START Record list
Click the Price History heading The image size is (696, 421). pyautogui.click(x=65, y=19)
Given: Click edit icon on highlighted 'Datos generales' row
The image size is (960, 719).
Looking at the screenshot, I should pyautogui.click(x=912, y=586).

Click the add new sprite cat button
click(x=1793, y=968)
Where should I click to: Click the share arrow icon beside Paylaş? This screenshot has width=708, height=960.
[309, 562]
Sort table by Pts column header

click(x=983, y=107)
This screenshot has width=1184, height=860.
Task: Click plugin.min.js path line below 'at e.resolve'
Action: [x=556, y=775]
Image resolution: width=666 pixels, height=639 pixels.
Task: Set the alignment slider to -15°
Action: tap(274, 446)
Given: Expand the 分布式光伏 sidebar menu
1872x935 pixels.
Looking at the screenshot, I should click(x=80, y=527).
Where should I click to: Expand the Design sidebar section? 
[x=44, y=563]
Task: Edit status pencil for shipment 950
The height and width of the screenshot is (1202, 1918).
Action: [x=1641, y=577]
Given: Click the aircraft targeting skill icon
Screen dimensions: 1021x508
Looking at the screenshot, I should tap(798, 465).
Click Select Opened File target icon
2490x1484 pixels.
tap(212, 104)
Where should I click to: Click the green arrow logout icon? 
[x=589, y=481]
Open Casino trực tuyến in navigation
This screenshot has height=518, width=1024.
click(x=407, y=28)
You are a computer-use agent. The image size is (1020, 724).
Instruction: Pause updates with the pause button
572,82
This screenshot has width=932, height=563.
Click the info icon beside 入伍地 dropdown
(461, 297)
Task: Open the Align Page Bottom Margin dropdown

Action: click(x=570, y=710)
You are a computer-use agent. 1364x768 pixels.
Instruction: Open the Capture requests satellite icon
END Record list
§ **Requirement**:
Copy the entries word for word, from the first line through the line containing "Action: tap(274, 446)", with both ends included.

§ **Result of this task**:
Click the Price History heading The image size is (696, 421). pyautogui.click(x=65, y=19)
Given: Click edit icon on highlighted 'Datos generales' row
The image size is (960, 719).
Looking at the screenshot, I should pyautogui.click(x=912, y=586).

Click the add new sprite cat button
click(x=1793, y=968)
Where should I click to: Click the share arrow icon beside Paylaş? This screenshot has width=708, height=960.
[309, 562]
Sort table by Pts column header

click(x=983, y=107)
This screenshot has width=1184, height=860.
Task: Click plugin.min.js path line below 'at e.resolve'
Action: [x=556, y=775]
Image resolution: width=666 pixels, height=639 pixels.
Task: Set the alignment slider to -15°
Action: tap(274, 446)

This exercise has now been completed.